Extracted information:
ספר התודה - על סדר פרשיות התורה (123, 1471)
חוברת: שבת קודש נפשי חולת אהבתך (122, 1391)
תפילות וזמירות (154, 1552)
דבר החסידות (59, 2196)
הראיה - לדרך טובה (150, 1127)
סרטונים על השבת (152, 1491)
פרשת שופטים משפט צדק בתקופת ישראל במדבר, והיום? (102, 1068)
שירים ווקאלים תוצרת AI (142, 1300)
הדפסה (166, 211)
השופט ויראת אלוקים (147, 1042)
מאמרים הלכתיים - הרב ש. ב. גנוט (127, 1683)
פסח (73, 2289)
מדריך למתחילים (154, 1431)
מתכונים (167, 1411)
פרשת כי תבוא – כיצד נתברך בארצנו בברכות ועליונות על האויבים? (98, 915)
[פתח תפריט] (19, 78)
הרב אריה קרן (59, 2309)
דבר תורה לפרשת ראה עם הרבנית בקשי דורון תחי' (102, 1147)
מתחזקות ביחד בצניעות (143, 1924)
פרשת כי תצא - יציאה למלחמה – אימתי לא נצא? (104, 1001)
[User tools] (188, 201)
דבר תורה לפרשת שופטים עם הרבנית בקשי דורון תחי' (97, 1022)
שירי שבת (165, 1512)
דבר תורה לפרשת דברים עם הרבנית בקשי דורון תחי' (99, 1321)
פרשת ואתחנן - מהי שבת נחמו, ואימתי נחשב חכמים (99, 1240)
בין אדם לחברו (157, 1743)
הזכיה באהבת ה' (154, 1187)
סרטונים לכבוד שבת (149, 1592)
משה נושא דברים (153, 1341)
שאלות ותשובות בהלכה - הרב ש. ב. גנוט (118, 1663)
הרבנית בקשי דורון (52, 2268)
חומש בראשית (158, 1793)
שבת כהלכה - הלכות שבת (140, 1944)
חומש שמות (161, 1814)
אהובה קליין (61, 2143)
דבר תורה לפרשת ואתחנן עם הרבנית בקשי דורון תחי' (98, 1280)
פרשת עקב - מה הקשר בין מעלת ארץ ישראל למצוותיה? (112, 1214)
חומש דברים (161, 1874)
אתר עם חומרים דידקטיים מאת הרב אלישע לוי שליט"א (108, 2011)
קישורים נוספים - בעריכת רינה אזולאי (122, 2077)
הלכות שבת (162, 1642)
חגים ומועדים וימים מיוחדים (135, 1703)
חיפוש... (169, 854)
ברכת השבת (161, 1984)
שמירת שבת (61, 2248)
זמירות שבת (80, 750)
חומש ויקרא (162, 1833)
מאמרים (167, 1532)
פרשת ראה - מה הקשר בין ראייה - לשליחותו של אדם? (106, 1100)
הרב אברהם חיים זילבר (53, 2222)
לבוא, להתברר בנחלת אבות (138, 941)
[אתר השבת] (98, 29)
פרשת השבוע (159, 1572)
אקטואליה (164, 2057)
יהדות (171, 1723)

---

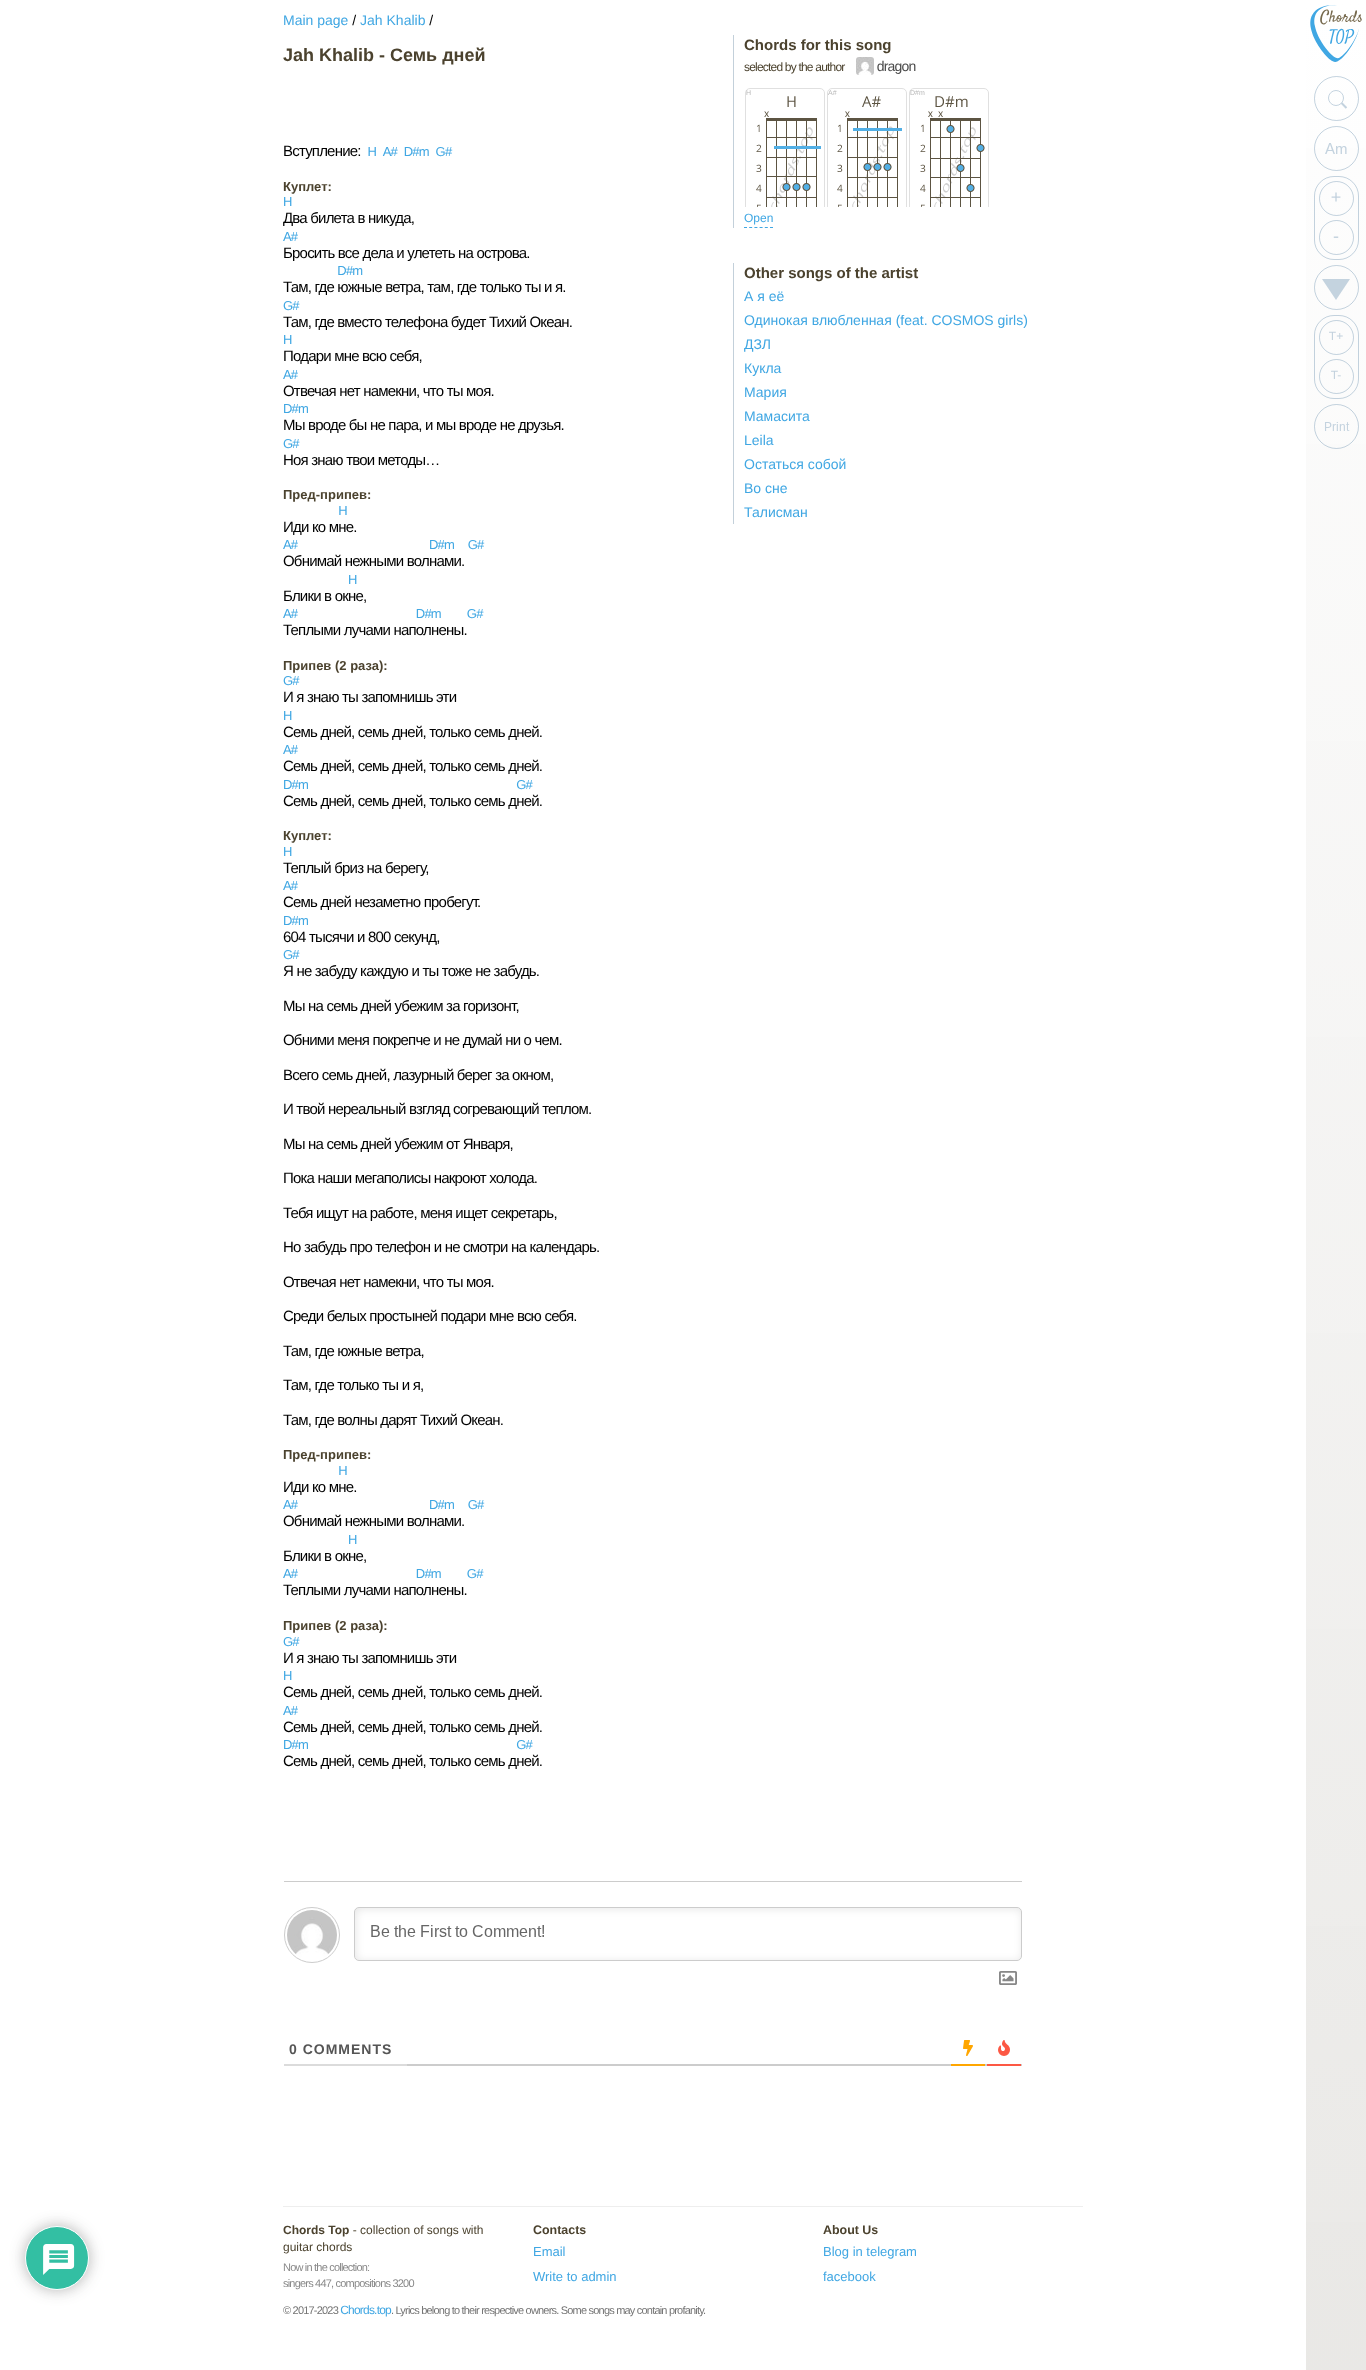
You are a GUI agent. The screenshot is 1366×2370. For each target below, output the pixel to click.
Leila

...

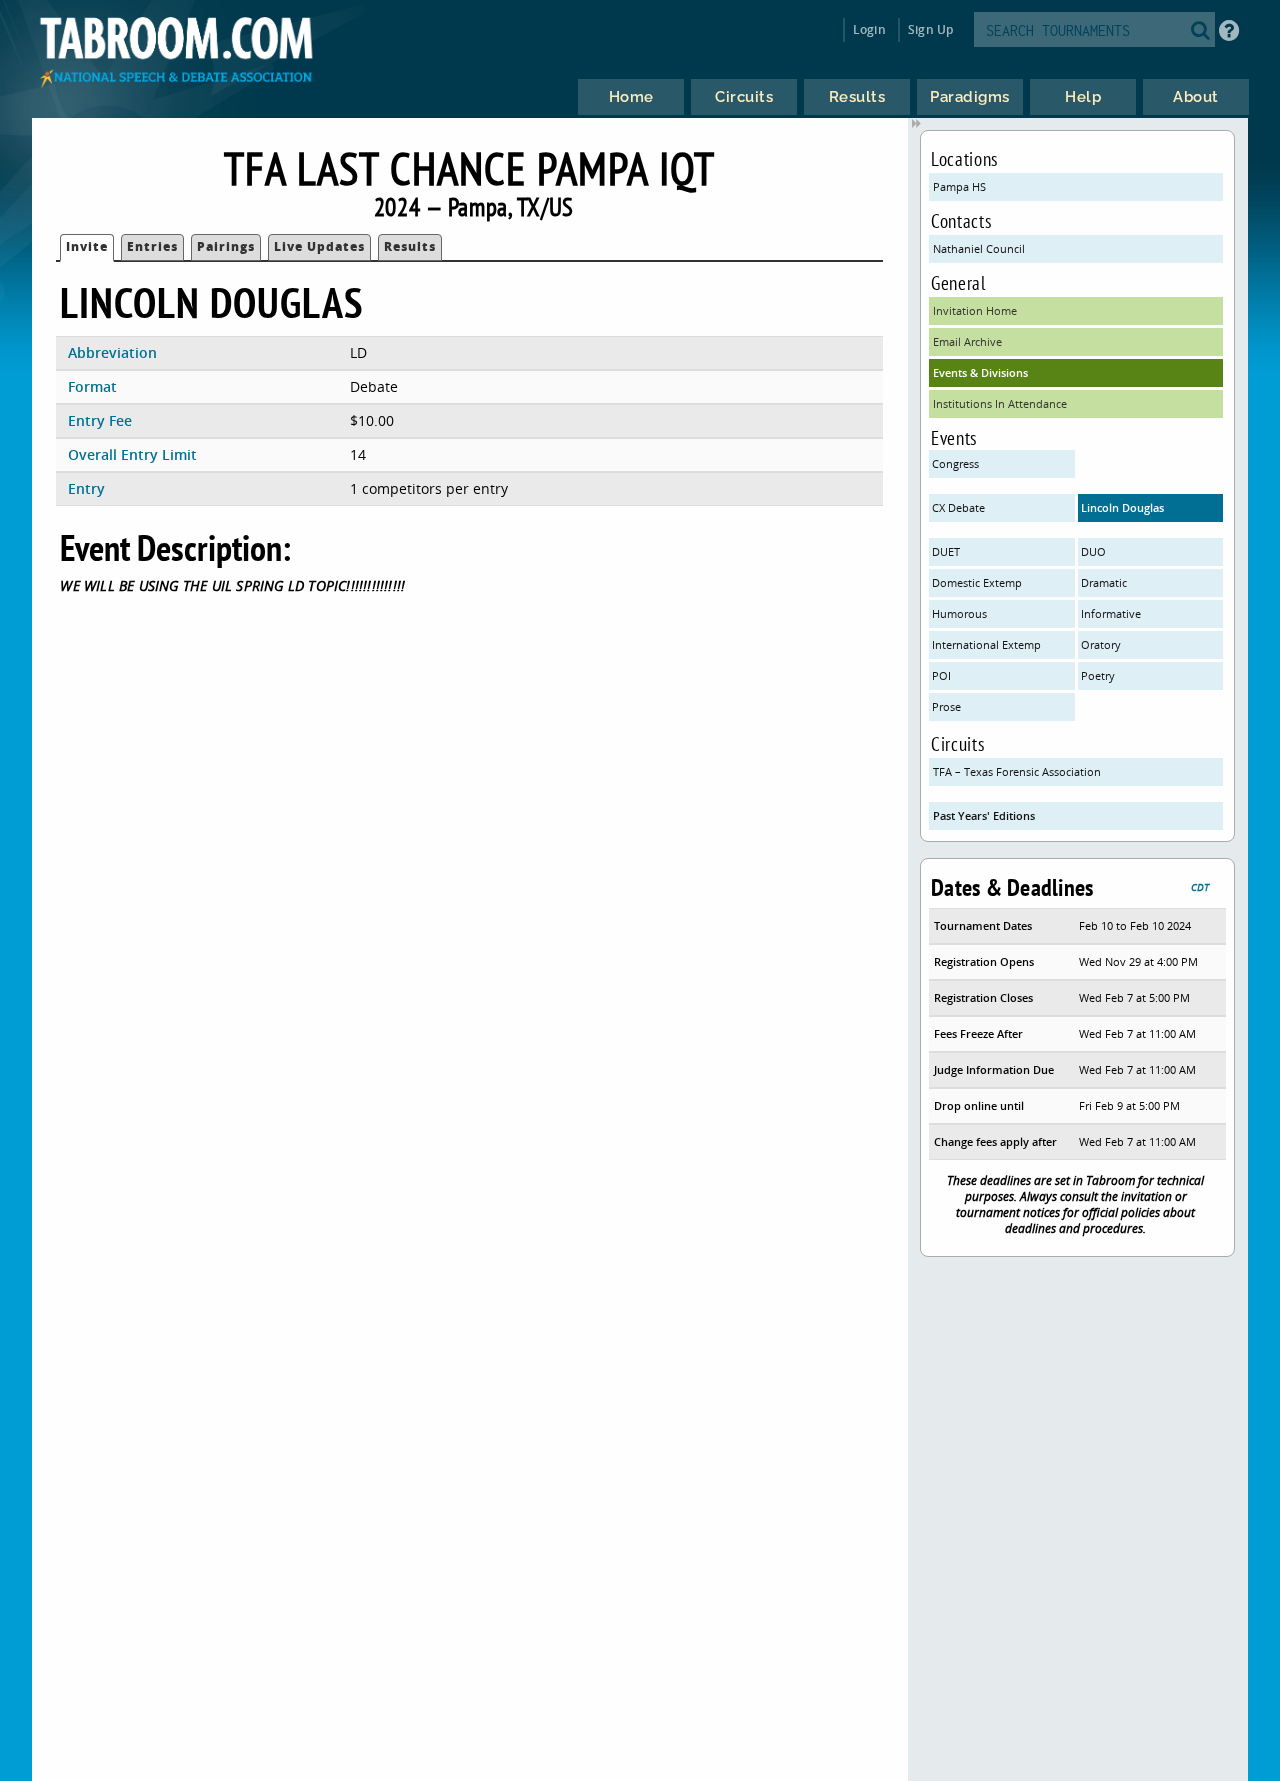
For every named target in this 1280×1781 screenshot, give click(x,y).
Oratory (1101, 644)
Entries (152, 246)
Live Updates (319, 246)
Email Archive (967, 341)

Task to carry out: Copy out only the lines above from the one with "פרשת כי תצא" to the one with "יהדות (171, 1723)", inclusive, exactly as they stand.

Task output:
פרשת כי תצא - יציאה למלחמה – אימתי לא נצא? (104, 1001)
[User tools] (188, 201)
דבר תורה לפרשת שופטים עם הרבנית בקשי דורון תחי' (97, 1022)
שירי שבת (165, 1512)
דבר תורה לפרשת דברים עם הרבנית בקשי דורון תחי' (99, 1321)
פרשת ואתחנן - מהי שבת נחמו, ואימתי נחשב חכמים (99, 1240)
בין אדם לחברו (157, 1743)
הזכיה באהבת ה' (154, 1187)
סרטונים לכבוד שבת (149, 1592)
משה נושא דברים (153, 1341)
שאלות ותשובות בהלכה - הרב ש. ב. גנוט (118, 1663)
הרבנית בקשי דורון (52, 2268)
חומש בראשית (158, 1793)
שבת כהלכה - הלכות שבת (140, 1944)
חומש שמות (161, 1814)
אהובה קליין (61, 2143)
דבר תורה לפרשת ואתחנן עם הרבנית בקשי דורון תחי' (98, 1280)
פרשת עקב - מה הקשר בין מעלת ארץ ישראל למצוותיה? (112, 1214)
חומש דברים (161, 1874)
אתר עם חומרים דידקטיים מאת הרב אלישע לוי שליט"א (108, 2011)
קישורים נוספים - בעריכת רינה אזולאי (122, 2077)
הלכות שבת (162, 1642)
חגים ומועדים וימים מיוחדים (135, 1703)
חיפוש... (169, 854)
ברכת השבת (161, 1984)
שמירת שבת (61, 2248)
זמירות שבת (80, 750)
חומש ויקרא (162, 1833)
מאמרים (167, 1532)
פרשת ראה - מה הקשר בין ראייה - לשליחותו של אדם? (106, 1100)
הרב אברהם חיים זילבר (53, 2222)
לבוא, להתברר בנחלת אבות (138, 941)
[אתר השבת] (98, 29)
פרשת השבוע (159, 1572)
אקטואליה (164, 2057)
יהדות (171, 1723)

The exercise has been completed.